Mengamankan aset penting dalam membuat kejahatan crypto kurang layak - tetapi pada saat yang sama, menjadikannya tidak perlu secara politik dan ekonomi juga merupakan strategi lain yang secara teori dimungkinkan.
Namun, ini hampir pasti berarti peningkatan drastis dalam hubungan antara Korea Utara dan seluruh dunia - khususnya Korea Selatan dan AS. Tetapi mengingat betapa sulitnya masalah ini terbukti, setidaknya selama tiga generasi terakhir rezim Kim, hasil ini tampaknya tidak mungkin terjadi.
Bahkan jika AS, kekuatan yang menurun, jatuh dari posisi dominannya dalam sistem internasional, masih harus dilihat apakah seluruh dunia, atau kekuatan baru yang muncul, bersedia menerima Korea Utara sebagai negara nuklir.

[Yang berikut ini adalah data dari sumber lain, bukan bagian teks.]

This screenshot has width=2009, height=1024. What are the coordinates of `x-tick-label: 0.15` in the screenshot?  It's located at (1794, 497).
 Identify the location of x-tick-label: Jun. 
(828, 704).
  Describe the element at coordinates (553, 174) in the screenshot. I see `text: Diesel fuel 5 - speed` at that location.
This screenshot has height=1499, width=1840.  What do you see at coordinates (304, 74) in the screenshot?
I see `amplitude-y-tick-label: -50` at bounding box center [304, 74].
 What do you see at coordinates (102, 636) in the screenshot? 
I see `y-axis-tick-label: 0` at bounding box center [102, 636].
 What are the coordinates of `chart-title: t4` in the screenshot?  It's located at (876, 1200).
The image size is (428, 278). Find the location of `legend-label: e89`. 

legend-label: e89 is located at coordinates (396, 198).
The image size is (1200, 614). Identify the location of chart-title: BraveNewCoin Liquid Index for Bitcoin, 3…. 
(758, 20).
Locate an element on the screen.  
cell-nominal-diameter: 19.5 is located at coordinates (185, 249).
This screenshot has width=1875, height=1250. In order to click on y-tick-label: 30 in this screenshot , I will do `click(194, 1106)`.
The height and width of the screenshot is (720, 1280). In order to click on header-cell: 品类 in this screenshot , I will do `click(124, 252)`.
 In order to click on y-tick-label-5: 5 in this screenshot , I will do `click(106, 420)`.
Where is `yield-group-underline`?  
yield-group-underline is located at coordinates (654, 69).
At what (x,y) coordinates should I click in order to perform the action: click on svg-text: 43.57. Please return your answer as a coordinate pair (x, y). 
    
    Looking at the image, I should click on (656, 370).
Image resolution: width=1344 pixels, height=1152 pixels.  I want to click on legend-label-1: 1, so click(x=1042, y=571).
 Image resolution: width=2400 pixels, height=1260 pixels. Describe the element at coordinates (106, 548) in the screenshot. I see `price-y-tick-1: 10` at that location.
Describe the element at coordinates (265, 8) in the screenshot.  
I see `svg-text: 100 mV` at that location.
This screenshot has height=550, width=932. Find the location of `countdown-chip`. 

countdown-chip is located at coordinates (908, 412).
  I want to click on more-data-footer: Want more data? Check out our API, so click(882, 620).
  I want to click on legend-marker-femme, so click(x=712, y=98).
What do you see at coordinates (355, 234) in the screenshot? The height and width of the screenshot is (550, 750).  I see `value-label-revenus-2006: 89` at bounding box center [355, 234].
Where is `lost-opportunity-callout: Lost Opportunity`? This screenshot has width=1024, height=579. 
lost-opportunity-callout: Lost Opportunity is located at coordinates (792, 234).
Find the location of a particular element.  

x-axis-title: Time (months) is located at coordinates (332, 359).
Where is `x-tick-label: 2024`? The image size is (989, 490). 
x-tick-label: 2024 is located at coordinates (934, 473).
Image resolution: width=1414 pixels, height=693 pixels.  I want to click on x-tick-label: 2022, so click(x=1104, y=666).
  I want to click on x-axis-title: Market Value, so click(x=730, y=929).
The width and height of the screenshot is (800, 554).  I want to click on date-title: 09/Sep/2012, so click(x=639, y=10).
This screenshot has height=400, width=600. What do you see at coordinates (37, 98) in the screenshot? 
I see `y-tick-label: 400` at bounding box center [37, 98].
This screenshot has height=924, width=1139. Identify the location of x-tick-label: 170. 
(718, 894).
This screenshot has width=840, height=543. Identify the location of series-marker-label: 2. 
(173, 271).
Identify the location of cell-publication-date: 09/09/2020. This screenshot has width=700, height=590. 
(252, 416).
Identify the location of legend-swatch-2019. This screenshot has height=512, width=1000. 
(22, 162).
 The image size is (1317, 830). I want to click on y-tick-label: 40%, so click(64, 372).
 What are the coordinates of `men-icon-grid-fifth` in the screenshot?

Tentu saja, ini bukan tidak mungkin - Pakistan, Israel, dan India juga memiliki senjata nuklir, dan tidak semua negara ini dicap sebagai negara nakal. Korea Utara mungkin mencoba dan bergabung dengan kelompok negara ini setelah mereka tidak lagi melihat sistem internasional sebagai ancaman eksistensial- dan kita mungkin melihat berakhirnya kegiatan terlarang Korea Utara setelah berubah dari negara revisionis menjadi pendukung status quo.